Le deuxième tome de "Bug", la bande dessinée d’Enki Bilal vient de paraître aux éditions Casterman et c’est une splendeur graphique pour ceux qui aiment, comme moi, les planches pastel et les lumières blafardes du dessinateur.
Bug est une apocalypse : Enki Bilal imagine en 2041 un bug numérique généralisé qui priverait la Terre de la totalité de ses données. En quelques heures, le chaos, tous nos appareils sont connectés. Les ascenseurs s’arrêtent, les voitures s’immobilisent, les avions se crashent, les systèmes de surveillance des villes et des frontières déraillent. Les hôpitaux tombent en rade et on s’évade massivement des prisons.
Bug constitue aussi une projection radicale en matière de circulation de l’information à l’ère digitale, de la place des interfaces et des réseaux sociaux dans le quotidien des humains. Des hordes d’adolescents se suicident, privés de Siri et de leurs contacts. Les gens ne peuvent ni se parler ni se regarder, ne côtoyant que des écrans depuis leur plus jeune âge. On commercialise des miroirs de poche pour les addicts du selfie.
Anecdotique ? Enki Bilal intègre l’exorbitant pouvoir des hommes de la Silicon Valley à la reconfiguration géopolitique de la planète. La montée des géants du digital, mais aussi d’un Islam constitué en Califats de par le monde. Toutes les obsessions de Bilal sont là. On en gardera ce qu’on voudra.

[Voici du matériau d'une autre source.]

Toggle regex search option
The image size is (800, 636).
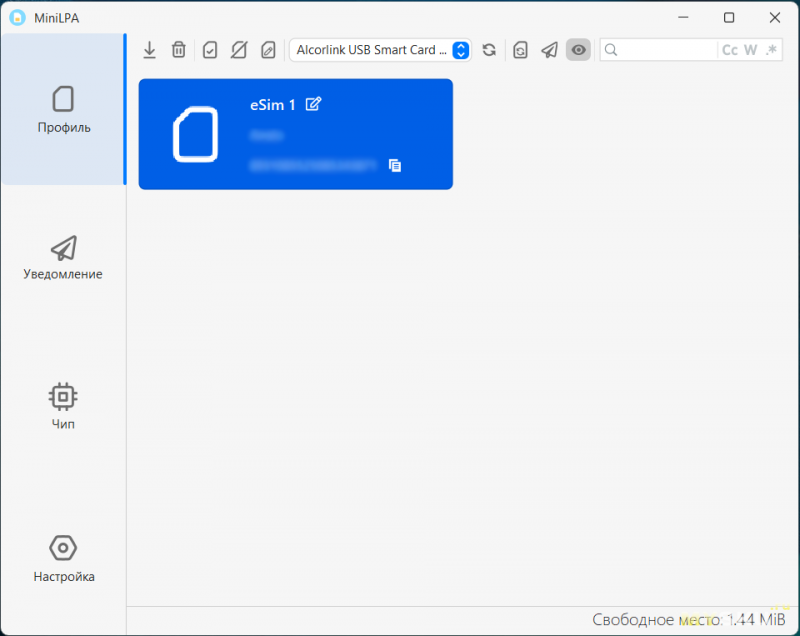pos(771,50)
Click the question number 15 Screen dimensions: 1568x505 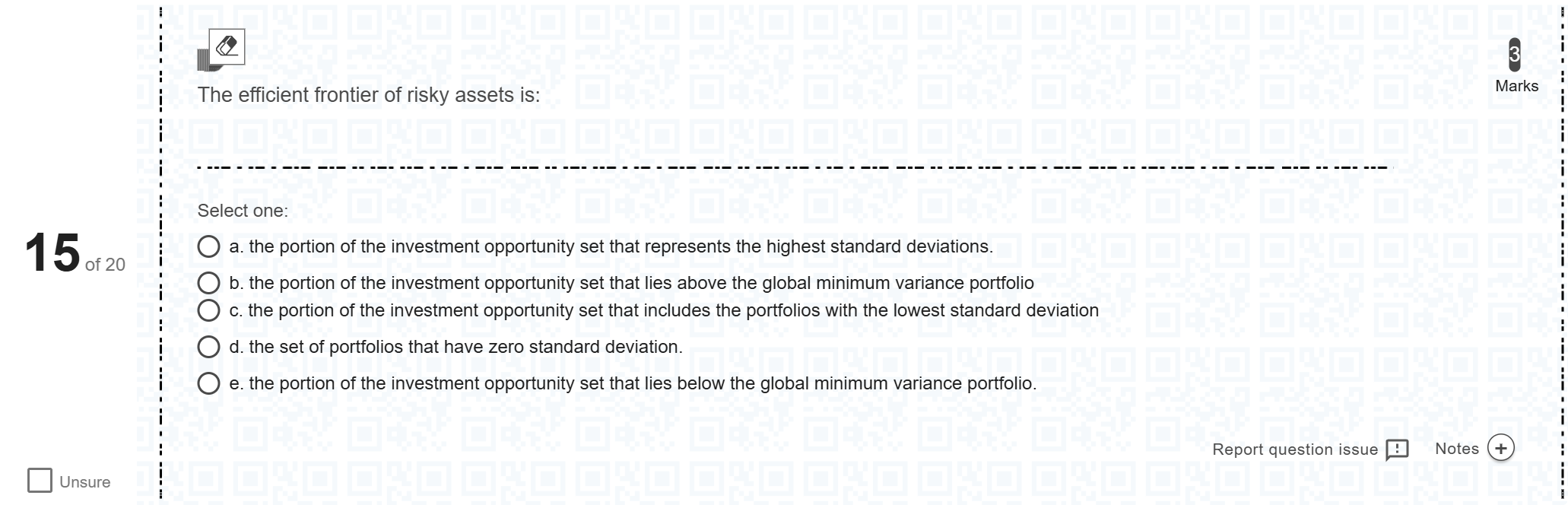pos(52,252)
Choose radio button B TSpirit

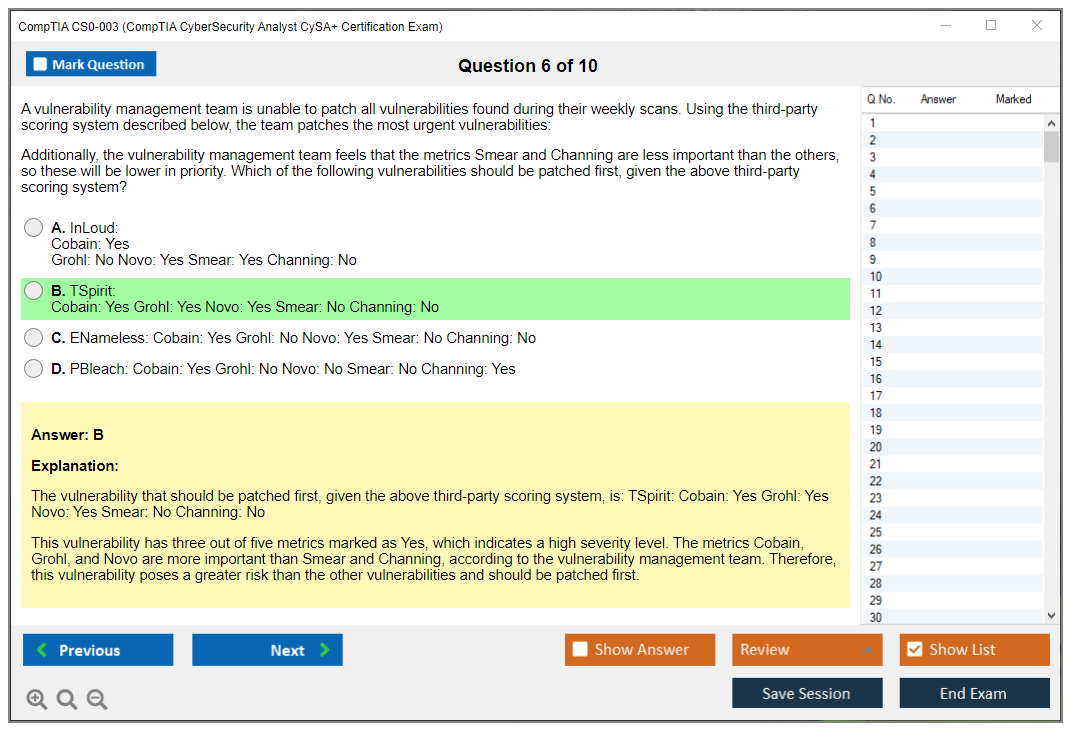click(34, 291)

Moi, pour cet édito média, je retiens de ce récit qu’il est bardé de « breaking news », de « dernière minute » et de « flash spécial ». En 2041, nos télévisions sont des écrans plats, souples, transparents qui lévitent dans la pièce. Bug numérique généralisé, on restaure d’urgence la diffusion analogique hertzienne. Des néo-journalistes masqués dits « prédictologues » et membre de l’Association des médias libres et insoumis prennent l’antenne.
Et puis, la presse écrite revient sur papier. Recherche imprimeur équipé de ces machines du XXe siècle qu’on appelait rotatives. Paraît Le Monde today, quotidien international libre, « non soumis et pour cause au correcteur d’orthographe automatique que les puristes nous excusent ». Le tout écrit en phonétique, la lecture en est d’autant plus hilarante qu’elle s’avère très laborieuse. Edition suivante : « Le quotidien des derniers geeks qui emmerdent ceux qui leur reprochent les fautes d’orthographe ». Puis, contre-attaque, arrive « L’Edition orthographiquement pure, by les correcteurs associés ».
A force de nous assister, le numérique priverait l’humanité de son savoir et de ses capacités. L’écriture, la langue étant la première victime de cette humanité soit disant augmentée, en réalité diminuée.
Enki Bilal, crépusculaire ou réactionnaire ? En tout cas, spectaculaire.